_Quoted passage_.
==================================================
Conversely, in the power sector, "consulting services in the power sector" has been removed from the list of conditional business sectors, reducing regulatory barriers for investors in this industry.
III. Amendments to the PPP Law
1. Reintroduction of the Build-Transfer (BT) Model
Under the current PPP Law, permitted contract types include:
- Build-Operate-Transfer (BOT);
- Build-Transfer-Operate (BTO);
- Build-Own-Operate (BOO);
- Operate-Manage (O&M);
- Build-Transfer-Lease (BTL);
- Build-Lease-Transfer (BLT); and
- Mixed PPP contracts.
The Amending Law reintroduces the Build-Transfer (BT) model, which was previously excluded from the PPP Law. Under this model, an investor constructs infrastructure and then transfers ownership to the State upon completion.
However, the reintroduction of BT contracts has been carefully structured to address previous concerns about:
- inefficiencies in public-private land swaps;
- disputes over land valuation; and
- potential misuse of public resources.
Under the Amending Law, three (3) types of BT contracts are introduced:
- BT contracts where payment is made using land;
- BT contracts where payment is made using the State budget; and
- BT contracts that do not require any payment.
2. Sectoral Focus
Unlike the previous PPP Law, which explicitly listed specific sectors eligible for PPP investments, the Amending Law introduces a more flexible approach.
Under the revised framework, PPP projects may be implemented in any public investment sector, provided that they aim to develop infrastructure projects; or provide public products and services.
However, certain restrictions apply:
- PPP projects are prohibited in sectors classified as a "State monopoly"; and
- PPP investments are restricted in defence, security, and social order sectors.
This amendment removes minimum investment thresholds and provides greater flexibility in selecting eligible PPP projects.
3. Equity of PPP Project
Previously, State capital participation in PPP projects was capped at 50% of total investment costs. The Amending Law increases this cap to 70% under the following conditions:
- projects with exceptionally high costs related to land compensation; site clearance; temporary resettlement and infrastructure relocation; and/or
- projects located in socio-economically disadvantaged areas that require higher State investment to ensure financial feasibility; and/or
- projects requiring high-tech transfers that necessitate additional State capital to attract private investment.
By allowing increased State contributions, the government seeks to boost private sector confidence in PPP projects while ensuring their financial sustainability.
4. PPP Procedures
The Amending Law streamlines approval processes for smaller-scale PPP projects by removing the requirement for pre-feasibility studies for Group B, Group C, and O&M projects; and waiving investor selection procedures for BT projects that do not require payment. Additionally, the Amending Law revises approval authorities for certain PPP projects, investor selection processes, and procedural steps for granting in-principle investment approval.
These revisions simplify administrative processes and enhance efficiency, making PPP projects more attractive to private investors.
5. Cost Payment in Termination of PPP Contracts
Previously, PPP project companies were only entitled to compensation for early termination in limited circumstances, such as national security concerns or serious contractual breaches by the government.
The Amending Law expands compensation eligibility, ensuring investors are compensated for early contract termination in cases of:
- force majeure events/ or national interest concerns requiring project cancellation/ or other cases where there is a fundamental change in circumstances, and contract specifies that the payment responsibility lies with the contracting authority; or
- serious contractual violations by the contracting authority.
This revision enhances investor protections and improves contractual certainty in PPP agreements.
==================================================
_Information shown_.

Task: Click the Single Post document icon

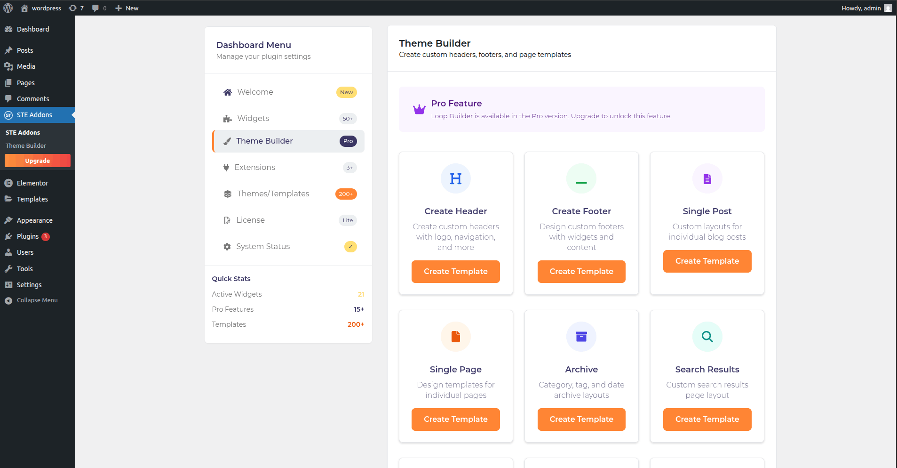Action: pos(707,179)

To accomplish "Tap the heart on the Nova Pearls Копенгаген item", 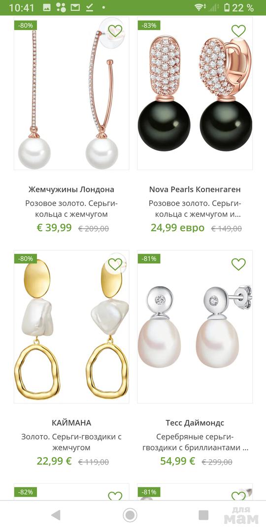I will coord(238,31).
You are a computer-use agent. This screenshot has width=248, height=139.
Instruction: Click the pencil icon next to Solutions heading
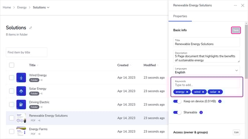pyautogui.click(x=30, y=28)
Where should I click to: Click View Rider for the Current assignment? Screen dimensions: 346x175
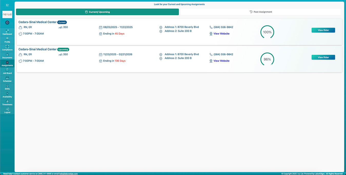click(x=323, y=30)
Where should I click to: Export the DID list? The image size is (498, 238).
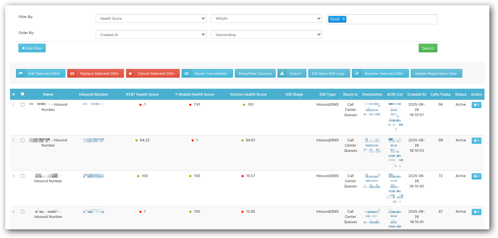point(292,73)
==================================================
_Stated task 1_.
Tell whether each statement agrees with the PPP Law passage. Answer yes or no for each, and quote the words from the passage that decide it: (a) The Amending Law raises the cap on State capital in PPP projects from 50% to 70% under certain conditions. (b) PPP projects are allowed in sectors classified as a State monopoly. (c) The Amending Law introduces four types of BT contracts.
_Stated task 2_.
Give back the part of the PPP Law passage between "The Amending Law expands" and "the contracting authority.", inclusive, copied word for word.

_Task solution 1_.
(a) Yes: "Previously, State capital participation in PPP projects was capped at 50% of total investment costs. The Amending Law increases this cap to 70% under the following conditions"
(b) No: “PPP projects are prohibited in sectors classified as a "State monopoly"”
(c) No: "three (3) types of BT contracts are introduced"

_Task solution 2_.
The Amending Law expands compensation eligibility, ensuring investors are compensated for early contract termination in cases of:
- force majeure events/ or national interest concerns requiring project cancellation/ or other cases where there is a fundamental change in circumstances, and contract specifies that the payment responsibility lies with the contracting authority; or
- serious contractual violations by the contracting authority.